We score every issue on two axes: business impact and remediation effort. High-impact, low-effort items go first — these are your quick wins that build momentum and demonstrate value. High-impact, high-effort items get planned into sprints. Low-impact items go on the backlog and get addressed opportunistically. We never fix something just because it’s not “best practice” — it has to be causing a measurable problem or creating measurable risk.

Can we remediate while still building new features?

Yes, and we recommend it. A dedicated remediation sprint that stops all feature work for three months is a hard sell to stakeholders and usually unnecessary. We typically allocate 20-30% of sprint capacity to remediation work alongside feature development. The stabilization work in Phase 2 often removes blockers that make feature development faster.

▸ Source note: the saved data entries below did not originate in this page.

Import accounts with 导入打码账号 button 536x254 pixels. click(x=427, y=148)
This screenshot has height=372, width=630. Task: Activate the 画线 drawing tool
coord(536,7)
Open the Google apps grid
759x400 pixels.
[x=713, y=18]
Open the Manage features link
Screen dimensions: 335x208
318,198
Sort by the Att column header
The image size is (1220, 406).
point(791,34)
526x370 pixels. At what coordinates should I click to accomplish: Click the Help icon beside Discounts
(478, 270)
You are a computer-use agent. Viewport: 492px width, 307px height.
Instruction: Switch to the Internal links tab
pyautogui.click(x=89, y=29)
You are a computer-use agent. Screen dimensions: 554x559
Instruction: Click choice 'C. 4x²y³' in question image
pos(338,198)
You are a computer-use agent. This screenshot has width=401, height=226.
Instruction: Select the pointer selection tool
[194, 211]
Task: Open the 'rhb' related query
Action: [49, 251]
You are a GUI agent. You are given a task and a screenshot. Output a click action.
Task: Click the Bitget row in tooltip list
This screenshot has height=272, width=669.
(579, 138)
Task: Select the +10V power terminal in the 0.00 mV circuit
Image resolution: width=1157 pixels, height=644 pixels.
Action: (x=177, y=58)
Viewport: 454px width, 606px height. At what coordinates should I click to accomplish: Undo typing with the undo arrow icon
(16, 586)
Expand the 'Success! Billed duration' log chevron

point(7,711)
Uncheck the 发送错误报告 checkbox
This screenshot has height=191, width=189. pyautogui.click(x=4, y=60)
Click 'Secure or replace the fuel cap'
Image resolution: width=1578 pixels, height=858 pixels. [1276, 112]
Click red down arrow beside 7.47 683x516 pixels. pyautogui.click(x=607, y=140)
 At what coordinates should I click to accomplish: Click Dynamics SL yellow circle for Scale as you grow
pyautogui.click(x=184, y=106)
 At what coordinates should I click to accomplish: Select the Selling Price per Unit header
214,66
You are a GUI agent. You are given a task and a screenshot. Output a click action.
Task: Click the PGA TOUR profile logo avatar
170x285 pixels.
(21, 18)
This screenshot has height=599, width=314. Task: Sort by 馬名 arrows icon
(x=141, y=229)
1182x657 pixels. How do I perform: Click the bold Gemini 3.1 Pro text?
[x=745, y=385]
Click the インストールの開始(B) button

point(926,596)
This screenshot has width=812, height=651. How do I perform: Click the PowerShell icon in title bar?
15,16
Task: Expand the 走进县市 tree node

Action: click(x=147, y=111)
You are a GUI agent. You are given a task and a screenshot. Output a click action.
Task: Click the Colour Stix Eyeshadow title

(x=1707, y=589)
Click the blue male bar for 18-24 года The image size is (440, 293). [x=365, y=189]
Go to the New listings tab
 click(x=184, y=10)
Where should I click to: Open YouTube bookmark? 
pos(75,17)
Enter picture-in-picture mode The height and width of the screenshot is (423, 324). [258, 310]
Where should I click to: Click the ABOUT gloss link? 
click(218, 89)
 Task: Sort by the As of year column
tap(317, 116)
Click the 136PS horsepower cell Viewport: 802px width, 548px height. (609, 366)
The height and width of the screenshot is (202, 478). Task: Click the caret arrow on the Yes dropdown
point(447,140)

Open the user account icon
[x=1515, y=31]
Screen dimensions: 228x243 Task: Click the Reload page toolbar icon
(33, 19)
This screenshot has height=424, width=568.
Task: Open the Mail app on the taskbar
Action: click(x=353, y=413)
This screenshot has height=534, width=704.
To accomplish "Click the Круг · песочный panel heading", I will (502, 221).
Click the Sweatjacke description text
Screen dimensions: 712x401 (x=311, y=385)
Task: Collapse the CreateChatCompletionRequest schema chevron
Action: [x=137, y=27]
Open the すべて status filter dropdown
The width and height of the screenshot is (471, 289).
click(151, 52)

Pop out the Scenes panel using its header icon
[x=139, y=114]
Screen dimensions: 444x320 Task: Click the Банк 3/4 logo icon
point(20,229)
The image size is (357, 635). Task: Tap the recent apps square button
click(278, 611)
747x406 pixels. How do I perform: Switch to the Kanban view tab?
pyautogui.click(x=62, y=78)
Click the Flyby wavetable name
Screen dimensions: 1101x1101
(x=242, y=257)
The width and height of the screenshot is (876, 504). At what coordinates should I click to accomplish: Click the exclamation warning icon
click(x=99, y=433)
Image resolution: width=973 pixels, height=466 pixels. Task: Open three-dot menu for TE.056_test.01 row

What if we don’t have source control set up?

That’s the first thing we fix. We can’t safely refactor code without version control, and we won’t try. Setting up Git, a branching strategy, and a CI/CD pipeline with Salesforce CLI is typically a one-week effort that pays for itself immediately.

How do you handle changes that other teams depend on?

The dependency map from Phase 1 is critical here. Before changing any automation or class, we identify every downstream dependency — other automations, integrations, reports, dashboards, managed packages. We write regression tests for those dependencies before making changes, and we coordinate timing with affected teams.

Do you work with managed packages and ISV code?

We work around managed packages — we can’t modify their code, but we can optimize how your custom code interacts with them. If a managed package is the source of technical debt (common with older packages), we’ll document the issue and recommend alternatives or workarounds.

What about org cleanup beyond code — unused fields, stale reports, old page layouts?

Our assessment covers the full org, not just code. Metadata cleanup — removing unused fields, consolidating page layouts, retiring old reports — is part of Phase 3. It’s less glamorous than refactoring Apex, but removing 200 unused fields from an object meaningfully improves the experience for every admin and developer who touches it.